Entries for locating words and elements:
————
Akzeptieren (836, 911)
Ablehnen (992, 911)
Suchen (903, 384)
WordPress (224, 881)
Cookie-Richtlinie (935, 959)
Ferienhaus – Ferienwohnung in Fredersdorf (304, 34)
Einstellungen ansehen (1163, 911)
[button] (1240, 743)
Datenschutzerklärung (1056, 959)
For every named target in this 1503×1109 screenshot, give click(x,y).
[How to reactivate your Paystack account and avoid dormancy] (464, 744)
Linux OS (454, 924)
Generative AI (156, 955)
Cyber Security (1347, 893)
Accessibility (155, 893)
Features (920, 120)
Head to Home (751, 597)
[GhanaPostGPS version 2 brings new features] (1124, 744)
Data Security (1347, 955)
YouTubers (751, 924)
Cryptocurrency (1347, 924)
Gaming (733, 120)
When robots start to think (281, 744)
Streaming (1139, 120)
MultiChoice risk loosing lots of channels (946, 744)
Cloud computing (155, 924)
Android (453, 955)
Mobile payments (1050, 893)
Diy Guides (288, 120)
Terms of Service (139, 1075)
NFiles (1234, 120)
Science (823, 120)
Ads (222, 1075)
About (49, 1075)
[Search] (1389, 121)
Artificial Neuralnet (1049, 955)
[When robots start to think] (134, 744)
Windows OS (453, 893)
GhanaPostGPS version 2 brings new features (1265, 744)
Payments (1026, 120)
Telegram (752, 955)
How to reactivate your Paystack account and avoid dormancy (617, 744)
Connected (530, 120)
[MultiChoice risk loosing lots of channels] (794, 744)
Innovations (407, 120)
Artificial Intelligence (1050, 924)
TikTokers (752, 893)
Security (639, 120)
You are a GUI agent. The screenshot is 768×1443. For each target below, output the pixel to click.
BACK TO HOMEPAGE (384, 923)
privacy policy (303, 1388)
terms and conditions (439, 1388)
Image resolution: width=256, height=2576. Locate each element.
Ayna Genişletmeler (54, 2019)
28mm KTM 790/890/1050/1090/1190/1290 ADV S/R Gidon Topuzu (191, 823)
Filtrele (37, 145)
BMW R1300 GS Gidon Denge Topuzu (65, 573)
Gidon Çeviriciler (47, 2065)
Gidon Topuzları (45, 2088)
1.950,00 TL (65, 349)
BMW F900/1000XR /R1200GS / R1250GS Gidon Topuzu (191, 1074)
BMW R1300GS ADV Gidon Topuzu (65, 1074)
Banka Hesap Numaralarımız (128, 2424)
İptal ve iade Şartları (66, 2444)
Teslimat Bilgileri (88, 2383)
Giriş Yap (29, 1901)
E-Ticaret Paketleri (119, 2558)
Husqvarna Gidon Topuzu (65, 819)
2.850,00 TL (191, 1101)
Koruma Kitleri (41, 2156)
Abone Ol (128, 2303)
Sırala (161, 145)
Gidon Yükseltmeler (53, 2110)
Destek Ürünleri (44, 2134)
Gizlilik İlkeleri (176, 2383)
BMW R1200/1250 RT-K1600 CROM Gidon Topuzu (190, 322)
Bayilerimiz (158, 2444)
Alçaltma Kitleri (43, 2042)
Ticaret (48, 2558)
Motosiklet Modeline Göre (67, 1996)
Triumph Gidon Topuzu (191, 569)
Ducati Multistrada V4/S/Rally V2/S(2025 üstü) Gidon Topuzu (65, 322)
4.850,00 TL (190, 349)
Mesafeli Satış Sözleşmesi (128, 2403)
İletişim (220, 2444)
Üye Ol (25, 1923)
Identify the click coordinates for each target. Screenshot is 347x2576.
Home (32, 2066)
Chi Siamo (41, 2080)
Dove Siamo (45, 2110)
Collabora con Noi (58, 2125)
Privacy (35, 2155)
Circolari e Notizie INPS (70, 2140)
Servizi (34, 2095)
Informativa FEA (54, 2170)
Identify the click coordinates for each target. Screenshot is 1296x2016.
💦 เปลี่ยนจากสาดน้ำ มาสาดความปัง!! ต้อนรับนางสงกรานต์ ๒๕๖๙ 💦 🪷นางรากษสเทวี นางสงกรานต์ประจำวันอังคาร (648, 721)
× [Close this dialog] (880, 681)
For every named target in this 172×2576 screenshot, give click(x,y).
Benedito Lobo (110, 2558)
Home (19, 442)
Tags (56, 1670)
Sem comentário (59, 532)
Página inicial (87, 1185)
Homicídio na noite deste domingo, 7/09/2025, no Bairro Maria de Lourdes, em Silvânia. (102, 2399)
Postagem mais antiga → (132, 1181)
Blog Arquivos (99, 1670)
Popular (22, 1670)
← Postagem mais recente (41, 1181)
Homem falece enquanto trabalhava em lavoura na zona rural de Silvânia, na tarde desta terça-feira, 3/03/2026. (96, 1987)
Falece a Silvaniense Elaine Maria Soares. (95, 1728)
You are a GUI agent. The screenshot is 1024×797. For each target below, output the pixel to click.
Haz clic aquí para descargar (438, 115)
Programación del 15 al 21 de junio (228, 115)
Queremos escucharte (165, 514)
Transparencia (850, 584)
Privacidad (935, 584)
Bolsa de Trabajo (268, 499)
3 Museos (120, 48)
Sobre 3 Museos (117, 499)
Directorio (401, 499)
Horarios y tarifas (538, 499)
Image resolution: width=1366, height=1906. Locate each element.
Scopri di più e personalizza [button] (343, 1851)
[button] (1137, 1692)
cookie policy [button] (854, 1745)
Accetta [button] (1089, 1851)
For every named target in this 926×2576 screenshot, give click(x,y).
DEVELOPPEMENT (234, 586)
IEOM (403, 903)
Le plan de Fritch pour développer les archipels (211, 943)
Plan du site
————
[Aim of the exercise] Repeat every one of the rows above word for word, keeping each line unchanged.

[Finished answer]
Akzeptieren (836, 911)
Ablehnen (992, 911)
Suchen (903, 384)
WordPress (224, 881)
Cookie-Richtlinie (935, 959)
Ferienhaus – Ferienwohnung in Fredersdorf (304, 34)
Einstellungen ansehen (1163, 911)
[button] (1240, 743)
Datenschutzerklärung (1056, 959)
For every named target in this 1503×1109 screenshot, give click(x,y).
[How to reactivate your Paystack account and avoid dormancy] (464, 744)
Linux OS (454, 924)
Generative AI (156, 955)
Cyber Security (1347, 893)
Accessibility (155, 893)
Features (920, 120)
Head to Home (751, 597)
[GhanaPostGPS version 2 brings new features] (1124, 744)
Data Security (1347, 955)
YouTubers (751, 924)
Cryptocurrency (1347, 924)
Gaming (733, 120)
When robots start to think (281, 744)
Streaming (1139, 120)
MultiChoice risk loosing lots of channels (946, 744)
Cloud computing (155, 924)
Android (453, 955)
Mobile payments (1050, 893)
Diy Guides (288, 120)
Terms of Service (139, 1075)
NFiles (1234, 120)
Science (823, 120)
Ads (222, 1075)
About (49, 1075)
[Search] (1389, 121)
Artificial Neuralnet (1049, 955)
[When robots start to think] (134, 744)
Windows OS (453, 893)
GhanaPostGPS version 2 brings new features (1265, 744)
Payments (1026, 120)
Telegram (752, 955)
How to reactivate your Paystack account and avoid dormancy (617, 744)
Connected (530, 120)
[MultiChoice risk loosing lots of channels] (794, 744)
Innovations (407, 120)
Artificial Intelligence (1050, 924)
TikTokers (752, 893)
Security (639, 120)
You are a GUI agent. The screenshot is 768×1443. For each target below, output the pixel to click.
BACK TO HOMEPAGE (384, 923)
privacy policy (303, 1388)
terms and conditions (439, 1388)
Image resolution: width=256, height=2576. Locate each element.
Ayna Genişletmeler (54, 2019)
28mm KTM 790/890/1050/1090/1190/1290 ADV S/R Gidon Topuzu (191, 823)
Filtrele (37, 145)
BMW R1300 GS Gidon Denge Topuzu (65, 573)
Gidon Çeviriciler (47, 2065)
Gidon Topuzları (45, 2088)
1.950,00 TL (65, 349)
BMW F900/1000XR /R1200GS / R1250GS Gidon Topuzu (191, 1074)
BMW R1300GS ADV Gidon Topuzu (65, 1074)
Banka Hesap Numaralarımız (128, 2424)
İptal ve iade Şartları (66, 2444)
Teslimat Bilgileri (88, 2383)
Giriş Yap (29, 1901)
E-Ticaret Paketleri (119, 2558)
Husqvarna Gidon Topuzu (65, 819)
2.850,00 TL (191, 1101)
Koruma Kitleri (41, 2156)
Abone Ol (128, 2303)
Sırala (161, 145)
Gidon Yükseltmeler (53, 2110)
Destek Ürünleri (44, 2134)
Gizlilik İlkeleri (176, 2383)
BMW R1200/1250 RT-K1600 CROM Gidon Topuzu (190, 322)
Bayilerimiz (158, 2444)
Alçaltma Kitleri (43, 2042)
Ticaret (48, 2558)
Motosiklet Modeline Göre (67, 1996)
Triumph Gidon Topuzu (191, 569)
Ducati Multistrada V4/S/Rally V2/S(2025 üstü) Gidon Topuzu (65, 322)
4.850,00 TL (190, 349)
Mesafeli Satış Sözleşmesi (128, 2403)
İletişim (220, 2444)
Üye Ol (25, 1923)
Identify the click coordinates for each target. Screenshot is 347x2576.
Home (32, 2066)
Chi Siamo (41, 2080)
Dove Siamo (45, 2110)
Collabora con Noi (58, 2125)
Privacy (35, 2155)
Circolari e Notizie INPS (70, 2140)
Servizi (34, 2095)
Informativa FEA (54, 2170)
Identify the click coordinates for each target. Screenshot is 1296x2016.
💦 เปลี่ยนจากสาดน้ำ มาสาดความปัง!! ต้อนรับนางสงกรานต์ ๒๕๖๙ 💦 🪷นางรากษสเทวี นางสงกรานต์ประจำวันอังคาร (648, 721)
× [Close this dialog] (880, 681)
For every named target in this 172×2576 screenshot, give click(x,y).
Benedito Lobo (110, 2558)
Home (19, 442)
Tags (56, 1670)
Sem comentário (59, 532)
Página inicial (87, 1185)
Homicídio na noite deste domingo, 7/09/2025, no Bairro Maria de Lourdes, em Silvânia. (102, 2399)
Postagem mais antiga → (132, 1181)
Blog Arquivos (99, 1670)
Popular (22, 1670)
← Postagem mais recente (41, 1181)
Homem falece enquanto trabalhava em lavoura na zona rural de Silvânia, na tarde desta terça-feira, 3/03/2026. (96, 1987)
Falece a Silvaniense Elaine Maria Soares. (95, 1728)
You are a GUI agent. The screenshot is 1024×797. For each target below, output the pixel to click.
Haz clic aquí para descargar (438, 115)
Programación del 15 al 21 de junio (228, 115)
Queremos escucharte (165, 514)
Transparencia (850, 584)
Privacidad (935, 584)
Bolsa de Trabajo (268, 499)
3 Museos (120, 48)
Sobre 3 Museos (117, 499)
Directorio (401, 499)
Horarios y tarifas (538, 499)
Image resolution: width=1366, height=1906. Locate each element.
Scopri di più e personalizza [button] (343, 1851)
[button] (1137, 1692)
cookie policy [button] (854, 1745)
Accetta [button] (1089, 1851)
For every named target in this 926×2576 screenshot, give click(x,y).
DEVELOPPEMENT (234, 586)
IEOM (403, 903)
Le plan de Fritch pour développer les archipels (211, 943)
Plan du site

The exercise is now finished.